To begin with, let me summarize what I feel are the main points of Rechnitz’ presentation:
Too few of the young women are married by age 21. It is not a crisis, but a “catastrophe” that, for example in Los Angeles, only 13 of 72 girls of a high school graduating class were engaged or married by age 21-22. Furthermore, “Any change should not have to come from the girls”, as the risk to the current group of girls is too high if they will wait until they are older to begin dating”. This is not “a problem among Chassidim and Chareidim in Eretz Yisroel, and other populations. It is only “our oilam – the American Yeshiva World – that is dealing with a self-created problem”. This is a problem to which too many have become “deaf, blind, and desensitized. We speak about it and then push it aside as we digest our dessert.” The problem has nothing to do with money, as “money cannot and will not solve this catastrophe.” The core of the proposed solution is that bochurim should begin shidduchim when they are about 20 or 21, and an elaborate description of how the yeshivos would adapt to this is laid out. Even though the bochurim may be insufficiently mature at this age for marriage, (or even at 23), they can be expected to rise to the occasion and “quickly become men” when they need to, much as young men do in the army, or during times of crisis — you “grow into the role”.
I would like to examine these points, in the order noted above.
The notion that if young women are not married by age 21 or 22, it is a catastrophe in the making.
In short, I believe that this type of thinking is, in itself, one of the main causes of the problem.
Apparently there is an unwritten rule that as soon as a young woman in our community finishes the year after high school, or even earlier, she must immediately enter the shidduch process. If a year goes by, and it is two whole years, Heaven forfend, after High School, and the big Two Oh looms, it is time to begin panicking and to enter crisis mode. Why? Why do we already begin to consider this a crisis and misfortune, and 21 year old girls begin worrying about becoming spinsters?
Here are some possible factors that ought to be examined in the light of this problem: There is an ethic that it is undesirable, or even dangerous, for a young woman to have finished High School and Seminary, and not be interested in getting married quite yet. That somehow it will be harmful if she finds employment or goes on for higher education for a year or two while having some degree of independence.

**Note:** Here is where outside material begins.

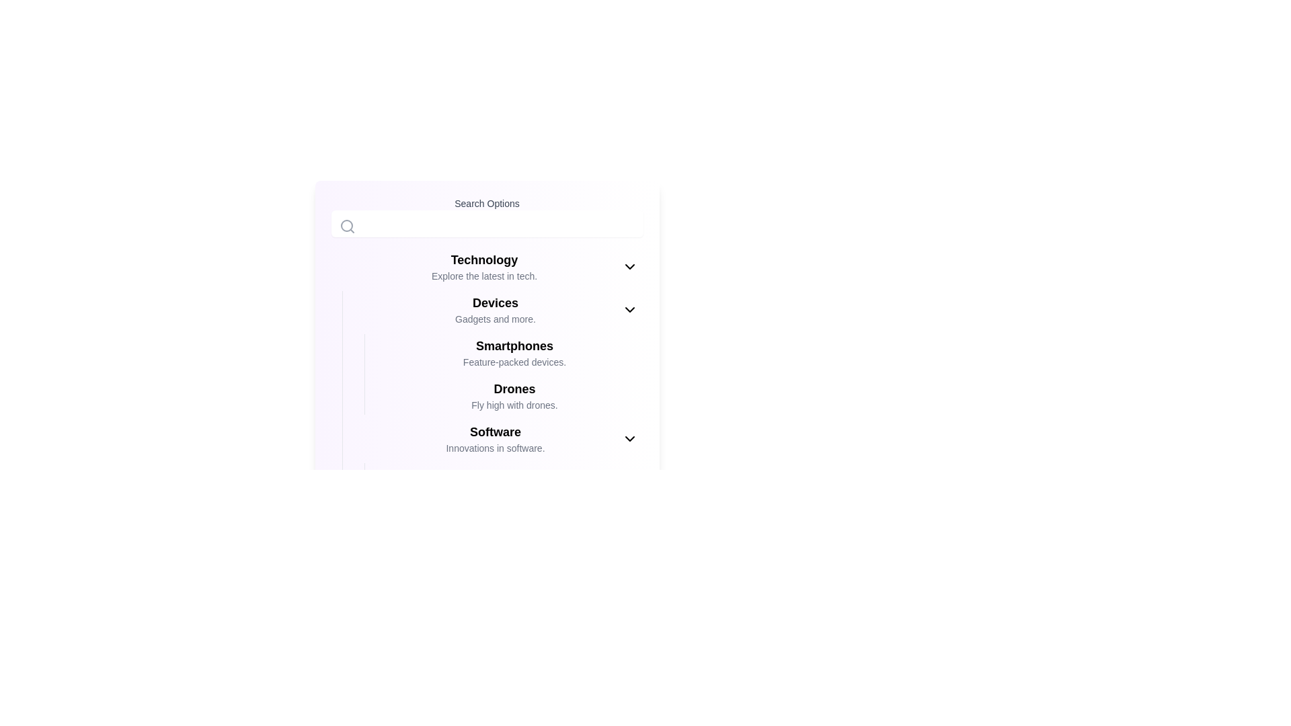 The width and height of the screenshot is (1291, 726). I want to click on descriptive text block under the 'Devices' category, which includes entries like 'Gadgets and more.', so click(486, 317).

While many young women do want to marry younger, I know of many others who would prefer to have a year or two as a young adult without having the responsibilities, and yes, the burdens, of being a wife and mother by age twenty. To be free to work, explore, travel, see something of the world outside of school and seminary and figure out for themselves who they are and where they fit in to the community. They resent greatly the pressure of having to immediately put all their efforts into getting married, for fear of being “left out” while “all the good bochurim will already be taken”.